There you have it - sugar, spice, and everything nice. Daddy's delicious oatmeal brings the kids to the table, and hey, it might get the same reaction from yours!
I know it seems like a lot of ingredients on paper (or whatever material from which your smartphone is made), but looking around the pantry to come up with new flavor combinations gives you something interesting to do while you wait for the water to boil. Not only that, it becomes a really fun and engaging game for your kids: who can guess what's in the oatmeal today? I'm serious, it's a thing. My girls really get into it, which is great because they're learning what goes into their food and how different ingredients taste, and it's something they enjoy together with very few arguments.
You want another cool thing about this recipe? It's easy to get your kiddos involved in the process. Maybe they can take turns helping you make it - measuring out liquid and dry ingredients, sprinkling in seasonings, stirring the pot. Have them help you pick what goes into it. There are few things more satisfying for a young child to 1) help their mom or dad, and 2) taste something delicious and know they had a part in it.
Take the Oatmeal Challenge!
Let me challenge you to make this for - or with - your kiddos once a week for the next four weeks, and see for yourself how something as simple as a bowl of oats can have a positive impact in your home. Send me a picture of what you've made and tell me about their favorite flavor combo. You can post it in the comments section on my Facebook page or send it to me via Messenger or email.

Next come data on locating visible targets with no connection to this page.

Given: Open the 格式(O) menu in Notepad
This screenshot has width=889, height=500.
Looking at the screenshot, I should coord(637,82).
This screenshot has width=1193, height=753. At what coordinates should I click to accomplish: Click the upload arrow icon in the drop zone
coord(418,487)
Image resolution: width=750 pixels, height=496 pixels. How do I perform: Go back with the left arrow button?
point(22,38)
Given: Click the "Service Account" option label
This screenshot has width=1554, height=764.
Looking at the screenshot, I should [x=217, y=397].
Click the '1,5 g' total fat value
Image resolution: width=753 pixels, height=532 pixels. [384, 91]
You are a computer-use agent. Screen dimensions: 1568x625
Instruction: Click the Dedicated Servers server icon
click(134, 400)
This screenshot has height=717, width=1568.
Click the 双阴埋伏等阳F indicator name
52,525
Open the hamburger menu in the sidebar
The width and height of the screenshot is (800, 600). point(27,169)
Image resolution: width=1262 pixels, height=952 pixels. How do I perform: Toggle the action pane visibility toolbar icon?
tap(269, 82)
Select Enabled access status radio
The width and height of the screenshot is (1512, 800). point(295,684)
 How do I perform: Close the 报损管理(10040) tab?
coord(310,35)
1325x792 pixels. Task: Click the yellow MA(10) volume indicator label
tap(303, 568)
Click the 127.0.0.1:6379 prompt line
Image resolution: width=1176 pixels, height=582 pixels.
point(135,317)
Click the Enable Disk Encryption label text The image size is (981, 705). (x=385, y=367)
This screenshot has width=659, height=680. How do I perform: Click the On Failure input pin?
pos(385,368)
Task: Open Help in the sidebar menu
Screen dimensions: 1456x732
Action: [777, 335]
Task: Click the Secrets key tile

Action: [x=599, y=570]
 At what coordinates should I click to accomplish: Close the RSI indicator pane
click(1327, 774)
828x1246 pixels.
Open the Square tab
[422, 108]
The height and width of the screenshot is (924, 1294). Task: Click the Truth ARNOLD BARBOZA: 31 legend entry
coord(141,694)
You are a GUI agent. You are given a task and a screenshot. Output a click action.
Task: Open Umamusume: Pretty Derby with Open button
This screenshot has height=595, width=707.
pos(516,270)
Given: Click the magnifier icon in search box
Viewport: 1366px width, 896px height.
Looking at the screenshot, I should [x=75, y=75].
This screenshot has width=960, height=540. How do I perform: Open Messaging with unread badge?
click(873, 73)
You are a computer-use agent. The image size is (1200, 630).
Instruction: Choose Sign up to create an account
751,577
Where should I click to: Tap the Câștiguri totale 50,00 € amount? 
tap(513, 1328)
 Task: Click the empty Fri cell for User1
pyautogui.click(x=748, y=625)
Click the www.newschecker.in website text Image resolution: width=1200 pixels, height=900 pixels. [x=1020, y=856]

Now get into the kitchen and make some memories!
Daddy's Delicious Oatmeal
Makes enough for me, my three kids, and sometimes a little extra
1 1/2 c water
1 1/2 c whole milk
2 T butter, unsalted
1 pinch kosher salt
1 3/4 c quick oats
2-3 T brown sugar or other sweet stuff
1/4 c fruit
1 T flax meal
1/4 c peanut butter
1-2 t cinnamon and/or other spices
1) Combine water, milk, butter, and salt in a medium sauce pan and bring to a boil over medium high heat. Keep a close eye, as it can go from bare simmer to boiling over before you know it. You're okay to move on to step 2 when you begin seeing bubbles breaking around the edges.
2) Add in the oats and cook, stirring, about 3 minutes.
3) Once the oatmeal has begun to thicken, add the sugar, fruit, and flax meal. Continue to cook another 2-3 minutes until it reaches the desired consistency (cook less for more runny oats, longer for more gummy, stick-to-your-spoon oats).
4) Stir in the peanut butter and spices. Heat through and taste for seasoning. Depending on the sweetness of the fruit or sweetener, you may need to add a touch more to taste.
5) Dish it up and serve immediately. If you have little tikes with sensitive tasters, drop an ice cube in their bowl. They'll love mixing it in and making it melt while it cools down their oats.